TASK BRIEF: Rewrite the part of the listing that runs from its start through the line containing "Looking at the screenshot, I should [x=735, y=84].", substituting "favorites" for "wishlist" and leaving everything else unchanged.

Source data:

··········

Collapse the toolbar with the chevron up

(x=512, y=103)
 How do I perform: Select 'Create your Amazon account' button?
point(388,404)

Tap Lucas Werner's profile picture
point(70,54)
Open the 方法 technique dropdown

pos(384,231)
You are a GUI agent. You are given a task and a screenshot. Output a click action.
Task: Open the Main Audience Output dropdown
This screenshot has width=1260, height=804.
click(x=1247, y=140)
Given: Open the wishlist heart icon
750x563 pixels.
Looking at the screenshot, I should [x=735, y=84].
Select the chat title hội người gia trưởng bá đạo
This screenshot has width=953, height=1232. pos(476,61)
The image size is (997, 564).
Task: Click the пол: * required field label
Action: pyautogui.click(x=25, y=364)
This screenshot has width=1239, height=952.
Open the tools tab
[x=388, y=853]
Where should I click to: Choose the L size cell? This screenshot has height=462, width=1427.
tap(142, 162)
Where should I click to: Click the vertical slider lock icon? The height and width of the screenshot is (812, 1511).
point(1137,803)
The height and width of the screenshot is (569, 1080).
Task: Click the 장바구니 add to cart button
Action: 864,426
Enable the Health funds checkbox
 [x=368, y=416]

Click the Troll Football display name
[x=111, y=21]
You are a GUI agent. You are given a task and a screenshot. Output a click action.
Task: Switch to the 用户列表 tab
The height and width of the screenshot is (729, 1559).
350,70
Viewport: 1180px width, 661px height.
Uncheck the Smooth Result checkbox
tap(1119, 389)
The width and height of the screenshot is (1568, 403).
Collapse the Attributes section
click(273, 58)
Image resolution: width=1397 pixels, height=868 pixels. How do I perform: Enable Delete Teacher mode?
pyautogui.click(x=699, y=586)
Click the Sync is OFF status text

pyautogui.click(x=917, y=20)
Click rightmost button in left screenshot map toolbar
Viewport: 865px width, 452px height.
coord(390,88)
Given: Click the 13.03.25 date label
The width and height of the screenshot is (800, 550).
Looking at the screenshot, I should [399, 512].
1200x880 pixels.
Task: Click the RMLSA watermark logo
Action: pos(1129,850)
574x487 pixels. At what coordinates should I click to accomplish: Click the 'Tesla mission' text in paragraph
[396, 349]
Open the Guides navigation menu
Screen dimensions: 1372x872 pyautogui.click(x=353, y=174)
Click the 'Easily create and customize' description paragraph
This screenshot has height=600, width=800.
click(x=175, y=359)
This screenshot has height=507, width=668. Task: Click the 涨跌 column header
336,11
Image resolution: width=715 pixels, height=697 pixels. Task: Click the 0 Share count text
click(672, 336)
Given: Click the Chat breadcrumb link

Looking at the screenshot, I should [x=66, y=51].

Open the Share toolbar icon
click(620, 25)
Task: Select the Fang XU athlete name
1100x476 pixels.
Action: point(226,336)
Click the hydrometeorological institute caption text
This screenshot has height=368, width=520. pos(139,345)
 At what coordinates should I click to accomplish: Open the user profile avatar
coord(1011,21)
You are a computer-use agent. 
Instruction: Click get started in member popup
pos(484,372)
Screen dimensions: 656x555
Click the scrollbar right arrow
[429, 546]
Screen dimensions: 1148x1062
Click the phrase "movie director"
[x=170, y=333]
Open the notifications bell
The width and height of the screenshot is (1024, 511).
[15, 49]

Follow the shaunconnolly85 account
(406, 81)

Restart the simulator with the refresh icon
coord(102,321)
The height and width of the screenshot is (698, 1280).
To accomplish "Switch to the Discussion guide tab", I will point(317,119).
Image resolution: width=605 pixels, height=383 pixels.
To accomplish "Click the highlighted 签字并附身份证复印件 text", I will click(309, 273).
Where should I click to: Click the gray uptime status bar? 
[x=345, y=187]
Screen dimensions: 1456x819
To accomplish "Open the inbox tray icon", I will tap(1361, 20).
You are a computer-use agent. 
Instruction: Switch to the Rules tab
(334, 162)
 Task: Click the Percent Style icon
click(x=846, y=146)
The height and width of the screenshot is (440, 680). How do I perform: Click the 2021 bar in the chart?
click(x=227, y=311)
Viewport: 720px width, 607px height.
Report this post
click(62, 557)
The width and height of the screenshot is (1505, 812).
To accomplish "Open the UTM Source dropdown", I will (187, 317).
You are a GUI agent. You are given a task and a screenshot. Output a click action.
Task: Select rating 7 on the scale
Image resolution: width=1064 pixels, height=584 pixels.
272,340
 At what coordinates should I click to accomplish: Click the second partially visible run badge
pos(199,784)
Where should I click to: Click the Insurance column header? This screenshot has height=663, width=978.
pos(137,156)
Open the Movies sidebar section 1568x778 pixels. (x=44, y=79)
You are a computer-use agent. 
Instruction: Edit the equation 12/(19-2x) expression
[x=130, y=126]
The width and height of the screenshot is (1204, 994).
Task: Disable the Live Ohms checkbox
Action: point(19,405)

··········

THE RESPONSE:
Collapse the toolbar with the chevron up

(x=512, y=103)
 How do I perform: Select 'Create your Amazon account' button?
point(388,404)

Tap Lucas Werner's profile picture
point(70,54)
Open the 方法 technique dropdown

pos(384,231)
You are a GUI agent. You are given a task and a screenshot. Output a click action.
Task: Open the Main Audience Output dropdown
This screenshot has width=1260, height=804.
click(x=1247, y=140)
Given: Open the favorites heart icon
750x563 pixels.
Looking at the screenshot, I should [x=735, y=84].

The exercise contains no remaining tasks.